* start Extracted data *
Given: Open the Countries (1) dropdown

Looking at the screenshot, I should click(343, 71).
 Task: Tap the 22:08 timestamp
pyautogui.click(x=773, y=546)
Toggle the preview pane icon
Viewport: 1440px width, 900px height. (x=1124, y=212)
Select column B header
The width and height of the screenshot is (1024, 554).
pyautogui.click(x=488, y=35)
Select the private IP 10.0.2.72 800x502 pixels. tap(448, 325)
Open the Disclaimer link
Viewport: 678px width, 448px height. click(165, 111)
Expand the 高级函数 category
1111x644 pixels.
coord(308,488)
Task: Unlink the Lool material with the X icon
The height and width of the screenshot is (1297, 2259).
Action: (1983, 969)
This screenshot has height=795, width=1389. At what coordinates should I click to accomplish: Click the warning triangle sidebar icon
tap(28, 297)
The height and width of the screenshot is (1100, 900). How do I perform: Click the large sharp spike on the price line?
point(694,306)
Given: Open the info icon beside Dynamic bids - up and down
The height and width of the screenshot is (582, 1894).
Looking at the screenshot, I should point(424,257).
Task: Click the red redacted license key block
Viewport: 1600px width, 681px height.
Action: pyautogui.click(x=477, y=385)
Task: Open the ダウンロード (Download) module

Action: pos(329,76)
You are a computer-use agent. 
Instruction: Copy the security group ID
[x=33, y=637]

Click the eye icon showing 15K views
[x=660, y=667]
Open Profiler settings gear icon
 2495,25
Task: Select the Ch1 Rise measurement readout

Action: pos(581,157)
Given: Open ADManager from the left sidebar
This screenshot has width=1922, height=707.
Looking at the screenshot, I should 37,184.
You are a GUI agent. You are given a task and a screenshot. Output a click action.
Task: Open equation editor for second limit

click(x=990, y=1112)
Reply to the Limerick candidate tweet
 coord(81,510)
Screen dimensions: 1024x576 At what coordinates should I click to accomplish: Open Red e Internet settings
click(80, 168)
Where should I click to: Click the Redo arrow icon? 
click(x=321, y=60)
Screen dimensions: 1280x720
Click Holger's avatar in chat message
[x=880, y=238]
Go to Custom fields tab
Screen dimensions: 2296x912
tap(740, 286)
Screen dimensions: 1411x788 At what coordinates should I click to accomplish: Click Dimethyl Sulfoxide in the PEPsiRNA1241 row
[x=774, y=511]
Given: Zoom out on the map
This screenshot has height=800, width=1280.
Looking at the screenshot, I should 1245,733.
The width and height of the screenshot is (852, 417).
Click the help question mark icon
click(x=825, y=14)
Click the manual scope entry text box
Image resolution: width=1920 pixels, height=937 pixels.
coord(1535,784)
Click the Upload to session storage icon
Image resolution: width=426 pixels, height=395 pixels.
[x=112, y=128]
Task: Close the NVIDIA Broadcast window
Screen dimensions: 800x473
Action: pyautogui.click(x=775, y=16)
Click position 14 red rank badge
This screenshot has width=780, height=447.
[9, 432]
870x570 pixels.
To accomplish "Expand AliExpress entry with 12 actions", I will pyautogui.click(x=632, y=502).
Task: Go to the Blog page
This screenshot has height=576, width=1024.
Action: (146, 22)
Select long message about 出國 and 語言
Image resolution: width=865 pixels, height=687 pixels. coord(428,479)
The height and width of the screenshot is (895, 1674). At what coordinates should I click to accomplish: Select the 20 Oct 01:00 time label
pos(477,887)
* end Extracted data *
Can you turn the lines starting at the one containing "870x570 pixels." and ending at the last line of the entries into a numbered list, leaving out any blank lines?

1. 870x570 pixels.
2. To accomplish "Expand AliExpress entry with 12 actions", I will pyautogui.click(x=632, y=502).
3. Task: Go to the Blog page
4. This screenshot has height=576, width=1024.
5. Action: (146, 22)
6. Select long message about 出國 and 語言
7. Image resolution: width=865 pixels, height=687 pixels. coord(428,479)
8. The height and width of the screenshot is (895, 1674). At what coordinates should I click to accomplish: Select the 20 Oct 01:00 time label
9. pos(477,887)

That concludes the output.